Ex-Präsident Jimmy Carter kritisiert die einseitige Nahost-Politik der Bush-Regierung. Keystone

Der frühere US-Präsident Jimmy Carter unterstützt die Genfer Nahost-Initiative.

Die symbolische Vereinbarung zwischen Israelis und Palästinensern könnte der von den USA unterstützten «Road Map» neuen Impuls verleihen, erklärt er im Gespräch mit swissinfo.

Dazu müsste die Regierung Bush allerdings ihre als pro-israelisch empfundene Haltung mässigen, sagt der Friedens-Nobelpreisträger 2002. Der Nahe Osten brauche jetzt ausgewogene Vorschläge, so Carter.

Hinter dem symbolischen Friedensvertrag stehen eine Reihe israelischer und palästinensischer Persönlichkeiten. Die Schweizer Regierung hatte die Friedensbemühungen finanziell und logistisch unterstützt.

Die inoffizielle Friedens-Vereinbarung, die am 1. Dezember in Genf öffentlich lanciert wird, ist bei der israelischen Regierung und jüdischen Gruppen aber auch bei palästinensischen Fraktionen auf vehemente Kritik gestossen.

swissinfo: Herr Präsident Carter, was hat Sie dazu bewegt, der Einladung der Schweiz zu folgen und für die Unterzeichnungs-Zeremonie nach Genf zu reisen?

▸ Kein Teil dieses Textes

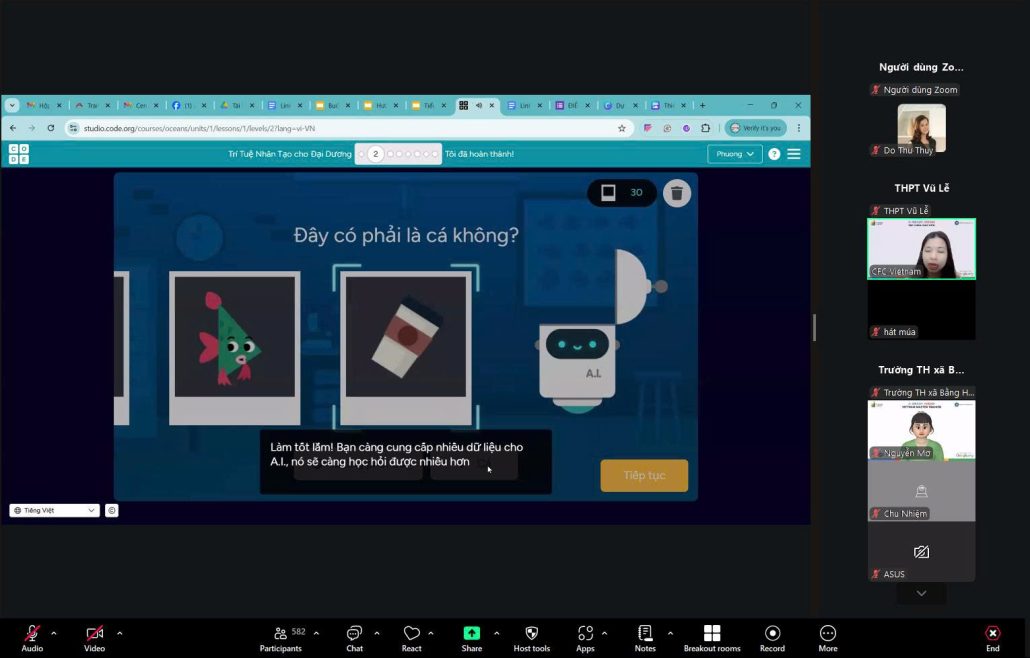The height and width of the screenshot is (658, 1030).
Task: Open the Participants panel
Action: [x=281, y=634]
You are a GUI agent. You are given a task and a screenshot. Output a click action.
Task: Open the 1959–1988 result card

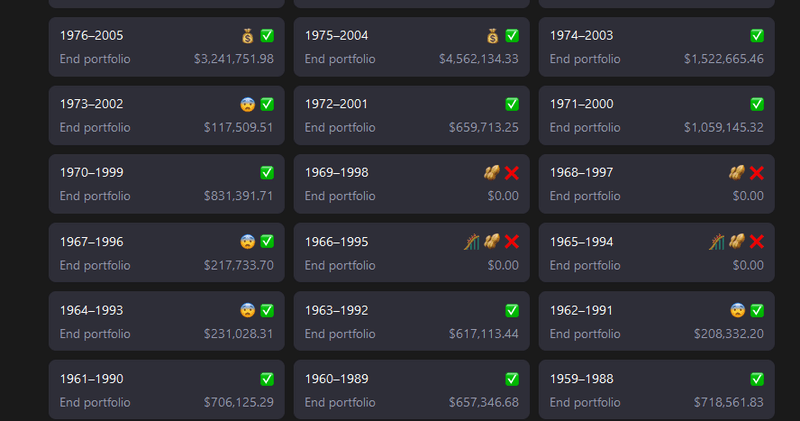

Jimmy Carter: Beim Carter-Zentrum werden wir seit Jahren über die gute Arbeit jener Leute auf dem Laufenden gehalten, die hinter der Vereinbarung stehen. Während der letzten Monate waren wir zudem mit einem eigenen Vertreter an den Verhandlungen zugegen.

Zudem war ich sehr entmutigt und enttäuscht, weil es im Friedensprozess im Rahmen der so genannten «Road Map» keine Fortschritte gab. Israelis und Palästinenser haben keinen Schritt in Richtung Frieden gemacht. Insbesondere geht der Siedlungsbau weiter.

Was die Genfer Vereinbarung nun vorsieht, ist ganz und gar kompatibel mit dem Ziel der «Road Map» und dem Oslo-Abkommen von 1993.

swissinfo: Gewisse Kreise haben die Rolle der Schweiz als Initiantin und Fördererin des Abkommens kritisiert, vor allem auch Israels Regierung. Darf sich ein Staat wie die Schweiz bei der Suche nach einer Lösung für diesen Konflikt einbringen?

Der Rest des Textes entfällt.